#### Description of the task:
Set down every line below, word for word.

#### Given information:
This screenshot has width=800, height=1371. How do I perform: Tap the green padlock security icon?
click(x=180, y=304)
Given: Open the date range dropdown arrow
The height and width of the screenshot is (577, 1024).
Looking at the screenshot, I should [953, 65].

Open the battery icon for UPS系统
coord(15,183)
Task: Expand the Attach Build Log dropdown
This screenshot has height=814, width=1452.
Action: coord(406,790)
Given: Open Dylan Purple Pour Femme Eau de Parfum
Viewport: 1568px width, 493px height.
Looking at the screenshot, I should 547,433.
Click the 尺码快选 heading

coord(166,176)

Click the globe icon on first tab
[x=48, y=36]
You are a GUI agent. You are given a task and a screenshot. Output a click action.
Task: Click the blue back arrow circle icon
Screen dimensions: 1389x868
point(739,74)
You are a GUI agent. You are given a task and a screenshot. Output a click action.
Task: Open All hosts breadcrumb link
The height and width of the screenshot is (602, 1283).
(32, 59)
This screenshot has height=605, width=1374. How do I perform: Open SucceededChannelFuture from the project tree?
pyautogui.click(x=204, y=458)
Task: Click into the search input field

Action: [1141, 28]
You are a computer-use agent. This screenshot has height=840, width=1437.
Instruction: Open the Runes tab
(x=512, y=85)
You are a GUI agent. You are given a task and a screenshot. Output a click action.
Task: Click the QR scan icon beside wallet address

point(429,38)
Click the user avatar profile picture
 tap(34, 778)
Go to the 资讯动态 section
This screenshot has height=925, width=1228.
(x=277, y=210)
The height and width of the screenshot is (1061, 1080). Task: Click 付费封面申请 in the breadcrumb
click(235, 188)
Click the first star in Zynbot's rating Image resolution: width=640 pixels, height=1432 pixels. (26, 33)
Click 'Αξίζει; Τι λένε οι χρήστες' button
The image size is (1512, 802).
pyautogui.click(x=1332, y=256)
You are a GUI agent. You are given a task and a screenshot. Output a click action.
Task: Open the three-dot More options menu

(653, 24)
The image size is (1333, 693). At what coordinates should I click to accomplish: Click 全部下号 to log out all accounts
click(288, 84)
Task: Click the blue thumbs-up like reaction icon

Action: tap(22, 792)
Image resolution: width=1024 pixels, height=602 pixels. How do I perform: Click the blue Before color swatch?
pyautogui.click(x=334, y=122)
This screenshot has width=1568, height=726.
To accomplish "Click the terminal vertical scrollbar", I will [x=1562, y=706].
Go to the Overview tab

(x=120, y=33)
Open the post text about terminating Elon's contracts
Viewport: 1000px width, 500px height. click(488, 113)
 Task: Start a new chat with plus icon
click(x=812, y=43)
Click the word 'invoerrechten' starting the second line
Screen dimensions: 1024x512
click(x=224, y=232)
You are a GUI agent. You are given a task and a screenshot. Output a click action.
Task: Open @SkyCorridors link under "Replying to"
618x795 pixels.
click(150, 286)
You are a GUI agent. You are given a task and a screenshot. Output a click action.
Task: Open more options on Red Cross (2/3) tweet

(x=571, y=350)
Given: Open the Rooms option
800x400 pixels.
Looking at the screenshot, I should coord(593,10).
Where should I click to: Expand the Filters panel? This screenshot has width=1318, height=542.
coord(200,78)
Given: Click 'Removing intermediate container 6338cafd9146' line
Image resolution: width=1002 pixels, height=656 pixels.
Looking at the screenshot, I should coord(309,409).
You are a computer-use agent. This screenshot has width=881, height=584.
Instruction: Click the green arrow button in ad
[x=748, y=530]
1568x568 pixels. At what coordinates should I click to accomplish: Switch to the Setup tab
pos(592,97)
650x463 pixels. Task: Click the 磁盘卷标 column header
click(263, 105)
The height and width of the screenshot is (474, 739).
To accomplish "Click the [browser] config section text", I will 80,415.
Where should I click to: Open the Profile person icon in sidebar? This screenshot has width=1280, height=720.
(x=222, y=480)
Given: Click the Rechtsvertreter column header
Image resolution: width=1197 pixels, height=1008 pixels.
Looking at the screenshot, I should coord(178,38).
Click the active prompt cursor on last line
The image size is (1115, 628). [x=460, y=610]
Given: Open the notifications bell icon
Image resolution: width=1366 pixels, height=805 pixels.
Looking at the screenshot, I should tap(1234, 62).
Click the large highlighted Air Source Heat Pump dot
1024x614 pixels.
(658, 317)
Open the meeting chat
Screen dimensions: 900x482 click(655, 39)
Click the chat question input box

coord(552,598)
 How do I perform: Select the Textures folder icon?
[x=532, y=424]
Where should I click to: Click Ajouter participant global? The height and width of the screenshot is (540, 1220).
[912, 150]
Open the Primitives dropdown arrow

#### Result of this task:
This screenshot has width=800, height=1371. How do I perform: Tap the green padlock security icon?
click(x=180, y=304)
Given: Open the date range dropdown arrow
The height and width of the screenshot is (577, 1024).
Looking at the screenshot, I should [953, 65].

Open the battery icon for UPS系统
coord(15,183)
Task: Expand the Attach Build Log dropdown
This screenshot has height=814, width=1452.
Action: coord(406,790)
Given: Open Dylan Purple Pour Femme Eau de Parfum
Viewport: 1568px width, 493px height.
Looking at the screenshot, I should 547,433.
Click the 尺码快选 heading

coord(166,176)

Click the globe icon on first tab
[x=48, y=36]
You are a GUI agent. You are given a task and a screenshot. Output a click action.
Task: Click the blue back arrow circle icon
Screen dimensions: 1389x868
point(739,74)
You are a GUI agent. You are given a task and a screenshot. Output a click action.
Task: Open All hosts breadcrumb link
The height and width of the screenshot is (602, 1283).
(32, 59)
This screenshot has height=605, width=1374. How do I perform: Open SucceededChannelFuture from the project tree?
pyautogui.click(x=204, y=458)
Task: Click into the search input field

Action: [1141, 28]
You are a computer-use agent. This screenshot has height=840, width=1437.
Instruction: Open the Runes tab
(x=512, y=85)
You are a GUI agent. You are given a task and a screenshot. Output a click action.
Task: Click the QR scan icon beside wallet address

point(429,38)
Click the user avatar profile picture
 tap(34, 778)
Go to the 资讯动态 section
This screenshot has height=925, width=1228.
(x=277, y=210)
The height and width of the screenshot is (1061, 1080). Task: Click 付费封面申请 in the breadcrumb
click(235, 188)
Click the first star in Zynbot's rating Image resolution: width=640 pixels, height=1432 pixels. (26, 33)
Click 'Αξίζει; Τι λένε οι χρήστες' button
The image size is (1512, 802).
pyautogui.click(x=1332, y=256)
You are a GUI agent. You are given a task and a screenshot. Output a click action.
Task: Open the three-dot More options menu

(653, 24)
The image size is (1333, 693). At what coordinates should I click to accomplish: Click 全部下号 to log out all accounts
click(288, 84)
Task: Click the blue thumbs-up like reaction icon

Action: tap(22, 792)
Image resolution: width=1024 pixels, height=602 pixels. How do I perform: Click the blue Before color swatch?
pyautogui.click(x=334, y=122)
This screenshot has width=1568, height=726.
To accomplish "Click the terminal vertical scrollbar", I will [x=1562, y=706].
Go to the Overview tab

(x=120, y=33)
Open the post text about terminating Elon's contracts
Viewport: 1000px width, 500px height. click(488, 113)
 Task: Start a new chat with plus icon
click(x=812, y=43)
Click the word 'invoerrechten' starting the second line
Screen dimensions: 1024x512
click(x=224, y=232)
You are a GUI agent. You are given a task and a screenshot. Output a click action.
Task: Open @SkyCorridors link under "Replying to"
618x795 pixels.
click(150, 286)
You are a GUI agent. You are given a task and a screenshot. Output a click action.
Task: Open more options on Red Cross (2/3) tweet

(x=571, y=350)
Given: Open the Rooms option
800x400 pixels.
Looking at the screenshot, I should coord(593,10).
Where should I click to: Expand the Filters panel? This screenshot has width=1318, height=542.
coord(200,78)
Given: Click 'Removing intermediate container 6338cafd9146' line
Image resolution: width=1002 pixels, height=656 pixels.
Looking at the screenshot, I should coord(309,409).
You are a computer-use agent. This screenshot has width=881, height=584.
Instruction: Click the green arrow button in ad
[x=748, y=530]
1568x568 pixels. At what coordinates should I click to accomplish: Switch to the Setup tab
pos(592,97)
650x463 pixels. Task: Click the 磁盘卷标 column header
click(263, 105)
The height and width of the screenshot is (474, 739).
To accomplish "Click the [browser] config section text", I will 80,415.
Where should I click to: Open the Profile person icon in sidebar? This screenshot has width=1280, height=720.
(x=222, y=480)
Given: Click the Rechtsvertreter column header
Image resolution: width=1197 pixels, height=1008 pixels.
Looking at the screenshot, I should coord(178,38).
Click the active prompt cursor on last line
The image size is (1115, 628). [x=460, y=610]
Given: Open the notifications bell icon
Image resolution: width=1366 pixels, height=805 pixels.
Looking at the screenshot, I should tap(1234, 62).
Click the large highlighted Air Source Heat Pump dot
1024x614 pixels.
(658, 317)
Open the meeting chat
Screen dimensions: 900x482 click(655, 39)
Click the chat question input box

coord(552,598)
 How do I perform: Select the Textures folder icon?
[x=532, y=424]
Where should I click to: Click Ajouter participant global? The height and width of the screenshot is (540, 1220).
[912, 150]
Open the Primitives dropdown arrow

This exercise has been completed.